BY ROBERT M. DE CHAZAL, Inventor, CEO, SunDraco Power Inc.
History is repeating itself and the world is again moving towards an extinction event. During one such event in Precambrian times, the dominant lifeform emitted so much oxygen that the air and ultimately life’s course was forever altered. Human existence is part of that event’s legacy. Today, the world is on the verge of another such event and again the agent is a dominant lifeform, namely us. The change is in the air.
We can mitigate many of the effects of using fossil fuels, but we have no answer for the huge, accelerating feedback cycles we have kicked off at both the Poles. Warmer air means less ice; less ice means more warming. This will be our legacy.
The answer is not to abruptly stop burning fossil fuels. Our economic infrastructure prohibits it. Such a reaction would cause enormous and costly upheavals and displacements. On the other hand, if we move too slowly, we bequeath to our descendants disasters we can only imagine, but might have mitigated.
At SunDraco we are working toward a viable part of the solution, a solar energy system which uses large, inexpensive packed-beds of materials as storage devices whose heat can later be used to create electricity for anything from industrial processes all the way down to space heating.
Our storage comprises packed-beds, porous bodies of sand, pebbles, or cobbles which handle very high temperatures, tolerate high energy densities, and promise low costs per kW/hr. They are non-toxic and chemically stable. Their storage materials can be accessed locally, not mined or manufactured abroad. Packed-beds can vary in volume from a few cubic meters to many thousands and the very largest may only need backup in the event of the longest sunless stretches and rare weather events. Local, efficient and stable.
Our aim was to use concentrated solar power (CSP) to heat our storage to 850°C or more. Conventional CSP systems use thermal oils which are not suitable for packed-beds, and which boil at 390°C. So we had to invent the SunScoop, which uses a more appropriate fluid, namely air.
Conventional multi-megawatt CSP power plants have a single, centrally located storage and heat-engine complex which is impractical when using air as our SunScoop does. Our design uses independent, smaller storage versions or cells. Our application would comprise of as many cells as required, without limit allowing growth to be incremental and cost effective. Cells do not have to be physically connected; they can be spread about conveniently and because air is light, cells can be arrayed up hillsides. When the demand is low, only several cells in an application need to run their engines, and can do so at their highest efficiency, unlike a very large engine running at low speed and less efficiency.
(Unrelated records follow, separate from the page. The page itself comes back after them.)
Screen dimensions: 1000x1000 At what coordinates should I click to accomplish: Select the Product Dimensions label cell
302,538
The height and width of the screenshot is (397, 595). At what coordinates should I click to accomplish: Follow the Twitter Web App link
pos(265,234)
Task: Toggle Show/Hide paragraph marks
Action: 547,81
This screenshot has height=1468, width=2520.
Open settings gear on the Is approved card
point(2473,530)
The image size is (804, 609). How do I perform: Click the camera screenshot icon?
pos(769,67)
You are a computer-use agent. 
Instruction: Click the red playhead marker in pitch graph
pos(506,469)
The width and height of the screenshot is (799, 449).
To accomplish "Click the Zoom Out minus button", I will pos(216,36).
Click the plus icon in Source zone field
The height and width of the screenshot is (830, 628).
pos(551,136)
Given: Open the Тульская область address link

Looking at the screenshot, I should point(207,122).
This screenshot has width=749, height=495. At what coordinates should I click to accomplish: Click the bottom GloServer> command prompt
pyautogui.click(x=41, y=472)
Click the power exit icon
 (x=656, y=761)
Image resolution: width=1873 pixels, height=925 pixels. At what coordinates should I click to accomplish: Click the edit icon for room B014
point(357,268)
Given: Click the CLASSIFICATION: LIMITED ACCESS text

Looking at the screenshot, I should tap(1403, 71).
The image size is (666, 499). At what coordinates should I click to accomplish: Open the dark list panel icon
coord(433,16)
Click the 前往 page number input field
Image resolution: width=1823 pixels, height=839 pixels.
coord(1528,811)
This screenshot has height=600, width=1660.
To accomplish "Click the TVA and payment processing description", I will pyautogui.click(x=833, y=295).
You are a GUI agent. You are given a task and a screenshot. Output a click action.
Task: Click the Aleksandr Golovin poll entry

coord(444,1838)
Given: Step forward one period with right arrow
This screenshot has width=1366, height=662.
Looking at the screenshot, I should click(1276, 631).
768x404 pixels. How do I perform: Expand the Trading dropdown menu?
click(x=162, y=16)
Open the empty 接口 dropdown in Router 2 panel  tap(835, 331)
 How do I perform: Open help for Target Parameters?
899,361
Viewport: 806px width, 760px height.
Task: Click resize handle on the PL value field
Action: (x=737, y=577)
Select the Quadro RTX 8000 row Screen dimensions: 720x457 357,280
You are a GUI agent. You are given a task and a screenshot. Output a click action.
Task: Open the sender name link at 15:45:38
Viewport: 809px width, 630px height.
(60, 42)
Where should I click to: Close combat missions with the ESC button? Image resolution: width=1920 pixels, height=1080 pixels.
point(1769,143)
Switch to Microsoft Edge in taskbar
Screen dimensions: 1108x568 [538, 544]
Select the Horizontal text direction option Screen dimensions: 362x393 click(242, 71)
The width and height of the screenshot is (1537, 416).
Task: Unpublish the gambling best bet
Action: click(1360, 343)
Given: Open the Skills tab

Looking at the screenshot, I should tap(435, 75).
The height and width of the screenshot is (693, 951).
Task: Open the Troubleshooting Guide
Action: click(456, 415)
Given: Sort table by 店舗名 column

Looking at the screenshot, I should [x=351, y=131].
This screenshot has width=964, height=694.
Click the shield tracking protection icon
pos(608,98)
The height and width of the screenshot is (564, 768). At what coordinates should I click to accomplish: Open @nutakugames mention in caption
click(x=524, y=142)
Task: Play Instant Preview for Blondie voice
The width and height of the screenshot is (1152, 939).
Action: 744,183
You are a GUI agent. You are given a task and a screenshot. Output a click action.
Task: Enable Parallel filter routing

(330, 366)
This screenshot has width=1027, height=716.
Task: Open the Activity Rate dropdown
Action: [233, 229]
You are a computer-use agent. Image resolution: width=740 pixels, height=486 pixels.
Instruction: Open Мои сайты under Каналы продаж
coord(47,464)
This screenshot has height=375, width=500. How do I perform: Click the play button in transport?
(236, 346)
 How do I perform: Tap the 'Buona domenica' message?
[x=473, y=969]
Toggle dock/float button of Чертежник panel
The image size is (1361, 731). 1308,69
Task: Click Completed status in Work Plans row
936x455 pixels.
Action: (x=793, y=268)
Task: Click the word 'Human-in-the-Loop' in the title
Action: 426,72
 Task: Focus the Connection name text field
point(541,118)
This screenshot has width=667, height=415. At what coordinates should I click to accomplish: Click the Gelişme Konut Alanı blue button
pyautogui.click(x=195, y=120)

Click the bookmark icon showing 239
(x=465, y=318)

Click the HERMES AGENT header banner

Using modelling and computational fluid dynamics, we have worked our way through a succession of designs. SunScoop IV has an asymmetry suited to latitudes such as southern Alberta, where conventional CSP troughs are known to flag. Where our solution is a hybrid, having photovoltaic panels mounted along each SunScoop to take advantage of wasted sunlight. PV makes money while powering the heat collection process. Our latest design, SunScoop V, will go to lower latitudes and compete directly with conventional CSP plants in large markets such as the southern U.S., Spain, and S. Africa.
Our science tells us we have an efficient design, and our marketing tells us that Southern Alberta is our ideal start location. At first we will use SunScoops along with STORASOL storage units from our German partners, and off-the-shelf heat engines. Within several years we anticipate including our own large capacity units for longer-term storage.
We have come a long way since we began, thanks in large part to the like-minded people at Scovan Engineering. They have earned our deep gratitude for their generosity and understanding. They are a visionary, forward-looking group. But we still have a long way to go. Our search continues for partners who share our vision and who recognize our potential.